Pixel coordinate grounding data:
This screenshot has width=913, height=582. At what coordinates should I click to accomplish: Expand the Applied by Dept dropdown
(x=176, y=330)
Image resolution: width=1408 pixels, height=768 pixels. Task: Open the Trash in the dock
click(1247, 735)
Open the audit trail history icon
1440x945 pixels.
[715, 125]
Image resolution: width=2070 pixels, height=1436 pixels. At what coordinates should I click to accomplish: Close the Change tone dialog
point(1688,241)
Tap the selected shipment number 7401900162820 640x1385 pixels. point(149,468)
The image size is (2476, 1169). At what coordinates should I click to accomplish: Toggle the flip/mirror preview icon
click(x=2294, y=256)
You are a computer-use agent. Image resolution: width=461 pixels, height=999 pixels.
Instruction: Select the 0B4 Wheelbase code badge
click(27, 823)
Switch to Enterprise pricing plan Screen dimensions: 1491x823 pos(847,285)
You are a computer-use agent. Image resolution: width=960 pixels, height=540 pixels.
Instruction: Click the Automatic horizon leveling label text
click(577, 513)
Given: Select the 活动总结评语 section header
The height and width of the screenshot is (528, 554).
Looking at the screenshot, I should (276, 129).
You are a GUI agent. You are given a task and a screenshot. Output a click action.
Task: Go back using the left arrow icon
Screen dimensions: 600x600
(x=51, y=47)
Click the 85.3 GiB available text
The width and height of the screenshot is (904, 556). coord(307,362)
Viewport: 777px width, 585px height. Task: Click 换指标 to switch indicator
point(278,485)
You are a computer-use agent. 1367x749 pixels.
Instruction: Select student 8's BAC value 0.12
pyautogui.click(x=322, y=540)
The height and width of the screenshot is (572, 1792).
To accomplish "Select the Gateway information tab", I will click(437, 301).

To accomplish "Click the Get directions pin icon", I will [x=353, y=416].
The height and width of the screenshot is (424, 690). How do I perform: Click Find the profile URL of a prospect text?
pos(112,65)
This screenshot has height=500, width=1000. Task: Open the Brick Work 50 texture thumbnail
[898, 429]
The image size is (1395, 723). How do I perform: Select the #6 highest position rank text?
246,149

→ **WHAT YOU WILL DO**: Exactly the lines above from the one with "You are a GUI" to the one with "You are a computer-use agent. 1367x749", both included, are to be quoted; leave the rest out.

→ **TASK OUTPUT**:
You are a GUI agent. You are given a task and a screenshot. Output a click action.
Task: Go back using the left arrow icon
Screen dimensions: 600x600
(x=51, y=47)
Click the 85.3 GiB available text
The width and height of the screenshot is (904, 556). coord(307,362)
Viewport: 777px width, 585px height. Task: Click 换指标 to switch indicator
point(278,485)
You are a computer-use agent. 1367x749 pixels.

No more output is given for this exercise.